··· Passage shown ···

The pole requires a specific inertia matrix, as the velocity which the cart is moved by a force depends on the angle of the pole. This can be calculated using a mass moment of inertia calculator. From there, the end of the pole is attached by a pin to swing like a pendulum, and transforms are defined to place where the body and joint are relative to each other.
# create a cart and a pole multibody system
def create_multibody(fc: FrameContainer) -> tuple[LinearSubhinge, PinSubhinge, Multibody]:
mb = Multibody("mb", fc)
# add a cart of mass 1.0kg and 0.4 x 0.2 x 0.15 (L, W, H)
cart_height = 0.15
cart = PhysicalBody("cart", mb)
cart.setSpatialInertia(SpatialInertia(1.0, np.zeros(3), np.eye(3)))
slider_hinge = PhysicalHinge(mb.virtualRoot(), cart, HingeType.SLIDER)
slider_subhinge = cast(LinearSubhinge, slider_hinge.subhinge(0))
slider_subhinge.setUnitAxis([1, 0, 0])
cart_to_slider = HomTran([0, 0, 0])
cart.setBodyToJointTransform(cart_to_slider)

···

• _Prompt 1_: In the cart-pole passage, what tool can be used to calculate the pole's inertia matrix?

··· Supplied entries ···

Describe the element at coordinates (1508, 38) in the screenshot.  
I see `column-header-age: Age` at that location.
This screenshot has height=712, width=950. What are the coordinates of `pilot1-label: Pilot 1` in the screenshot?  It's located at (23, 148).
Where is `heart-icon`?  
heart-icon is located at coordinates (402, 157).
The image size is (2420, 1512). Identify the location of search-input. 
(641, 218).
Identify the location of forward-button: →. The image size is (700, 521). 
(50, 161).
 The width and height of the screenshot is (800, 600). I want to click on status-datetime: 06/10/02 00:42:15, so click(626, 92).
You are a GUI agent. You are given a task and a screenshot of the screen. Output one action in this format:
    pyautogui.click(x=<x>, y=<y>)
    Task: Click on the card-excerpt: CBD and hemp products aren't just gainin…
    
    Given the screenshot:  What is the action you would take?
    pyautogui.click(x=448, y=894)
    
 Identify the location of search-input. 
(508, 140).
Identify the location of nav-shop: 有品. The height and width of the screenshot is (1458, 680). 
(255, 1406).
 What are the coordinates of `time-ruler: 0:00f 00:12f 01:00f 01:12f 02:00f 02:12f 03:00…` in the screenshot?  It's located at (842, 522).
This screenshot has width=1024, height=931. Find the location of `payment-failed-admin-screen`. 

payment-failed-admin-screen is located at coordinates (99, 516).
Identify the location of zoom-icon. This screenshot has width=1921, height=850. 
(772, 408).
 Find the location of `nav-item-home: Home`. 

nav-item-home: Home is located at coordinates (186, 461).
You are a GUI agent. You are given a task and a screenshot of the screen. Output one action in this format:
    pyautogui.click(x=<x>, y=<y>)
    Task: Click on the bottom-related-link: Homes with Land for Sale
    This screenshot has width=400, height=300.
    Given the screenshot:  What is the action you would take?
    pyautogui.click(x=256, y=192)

···

• _Prompt 2_: Please update the records from the line with "This screenshot has width=1024, height=931." through the line with "nav-item-home: Home is" by replacing "location" with "position", and return only those lines.

• _Task solution 1_: A mass moment of inertia calculator.

• _Task solution 2_:
This screenshot has width=1024, height=931. Find the position of `payment-failed-admin-screen`. 

payment-failed-admin-screen is located at coordinates (99, 516).
Identify the position of zoom-icon. This screenshot has width=1921, height=850. 
(772, 408).
 Find the position of `nav-item-home: Home`. 

nav-item-home: Home is located at coordinates (186, 461).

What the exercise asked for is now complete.